Given information
++++++++++

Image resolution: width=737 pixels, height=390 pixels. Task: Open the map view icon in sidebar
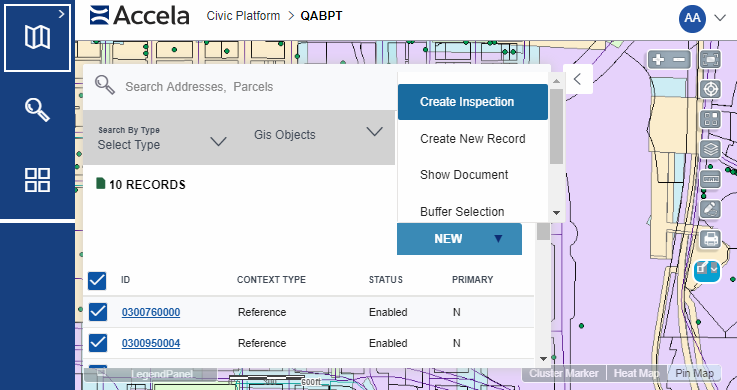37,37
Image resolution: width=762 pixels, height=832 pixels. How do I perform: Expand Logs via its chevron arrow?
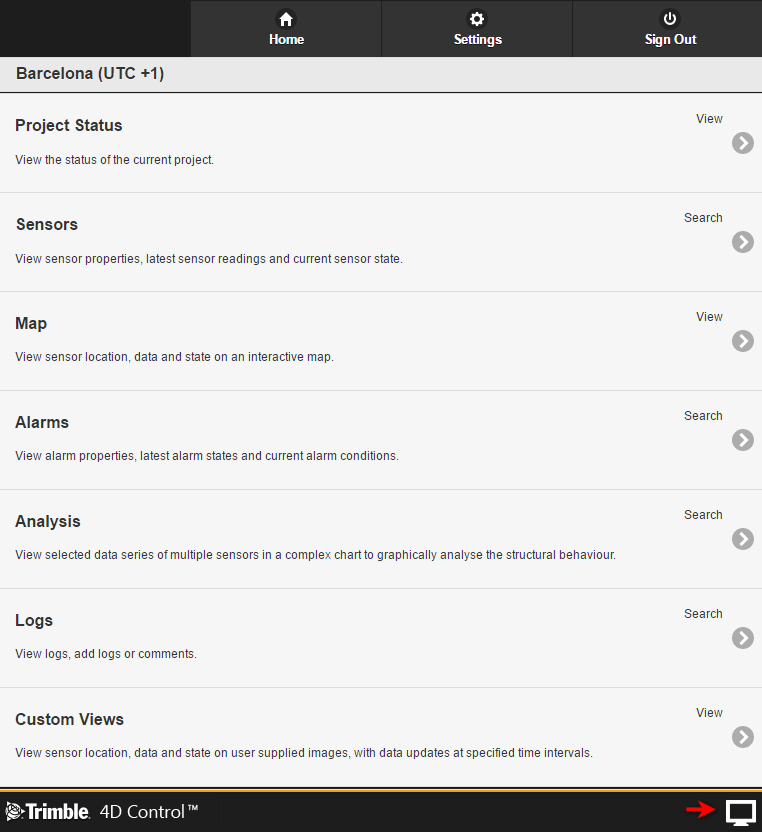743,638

++++++++++

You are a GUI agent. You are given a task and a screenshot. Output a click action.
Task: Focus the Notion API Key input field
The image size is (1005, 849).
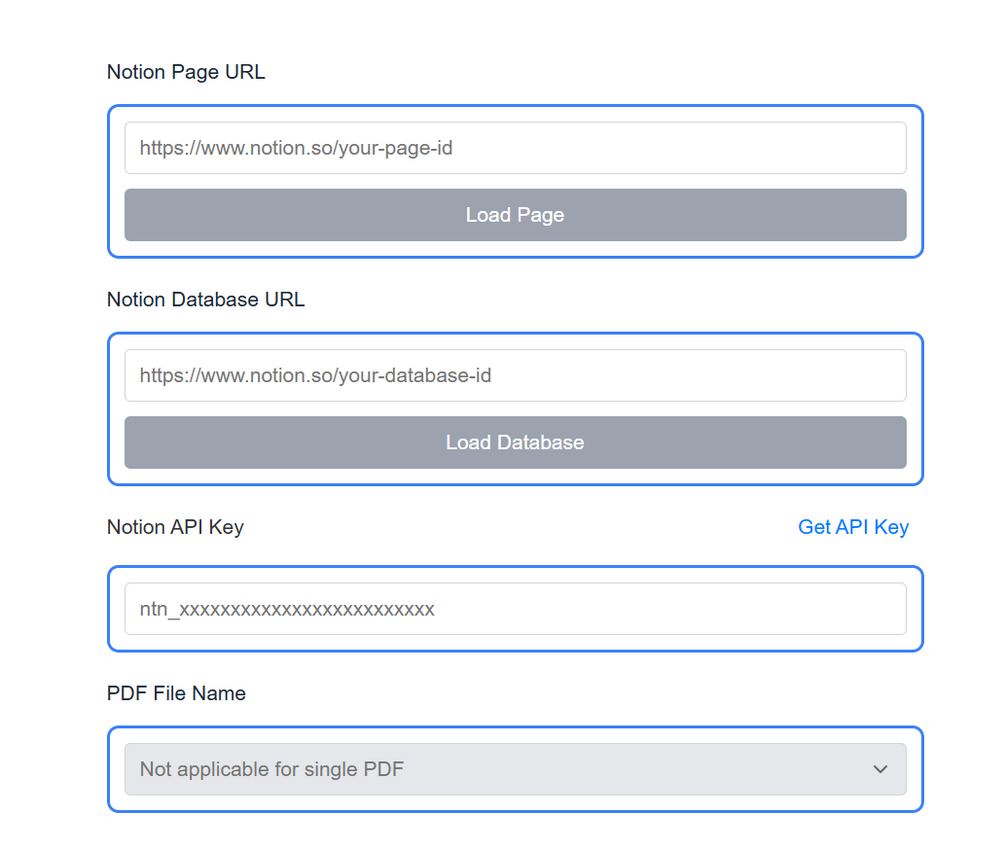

++++++++++

To do
Of the entries above, repeat exactly the lines from the line with "Task: Focus the Notion API Key input field" through the line with "The image size is (1005, 849).", both of them included.

Response for this exercise
Task: Focus the Notion API Key input field
The image size is (1005, 849).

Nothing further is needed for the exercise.